[Stored items]
· · · · ·

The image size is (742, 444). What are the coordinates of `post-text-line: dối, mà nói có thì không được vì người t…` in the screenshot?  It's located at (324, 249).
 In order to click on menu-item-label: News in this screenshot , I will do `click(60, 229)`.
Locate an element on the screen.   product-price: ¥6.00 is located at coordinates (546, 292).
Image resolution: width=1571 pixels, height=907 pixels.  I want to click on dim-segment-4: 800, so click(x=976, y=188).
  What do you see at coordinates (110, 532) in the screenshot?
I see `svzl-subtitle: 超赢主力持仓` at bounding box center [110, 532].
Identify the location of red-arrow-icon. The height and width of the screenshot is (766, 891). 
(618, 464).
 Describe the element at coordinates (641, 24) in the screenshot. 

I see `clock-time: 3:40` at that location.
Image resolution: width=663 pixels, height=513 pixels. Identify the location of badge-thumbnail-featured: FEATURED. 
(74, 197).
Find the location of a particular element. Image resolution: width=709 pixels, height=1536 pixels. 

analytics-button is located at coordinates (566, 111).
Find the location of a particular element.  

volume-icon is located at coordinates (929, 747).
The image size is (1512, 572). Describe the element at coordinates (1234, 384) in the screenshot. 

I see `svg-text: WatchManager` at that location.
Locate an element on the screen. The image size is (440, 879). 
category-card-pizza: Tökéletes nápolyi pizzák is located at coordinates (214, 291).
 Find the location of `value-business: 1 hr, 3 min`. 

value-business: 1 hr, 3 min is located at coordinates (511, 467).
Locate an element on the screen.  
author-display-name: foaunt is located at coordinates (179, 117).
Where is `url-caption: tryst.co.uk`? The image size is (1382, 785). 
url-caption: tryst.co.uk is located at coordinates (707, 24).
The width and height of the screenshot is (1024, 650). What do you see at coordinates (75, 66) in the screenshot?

· · · · ·

JOB: Locate each line in the items above that contains the string "width", and copy those lines.

OUTPUT OF THE EXERCISE:
Image resolution: width=1571 pixels, height=907 pixels.  I want to click on dim-segment-4: 800, so click(x=976, y=188).
Identify the location of red-arrow-icon. The height and width of the screenshot is (766, 891). 
Image resolution: width=663 pixels, height=513 pixels. Identify the location of badge-thumbnail-featured: FEATURED. 
Find the location of a particular element. Image resolution: width=709 pixels, height=1536 pixels. 
The width and height of the screenshot is (1024, 650). What do you see at coordinates (75, 66) in the screenshot?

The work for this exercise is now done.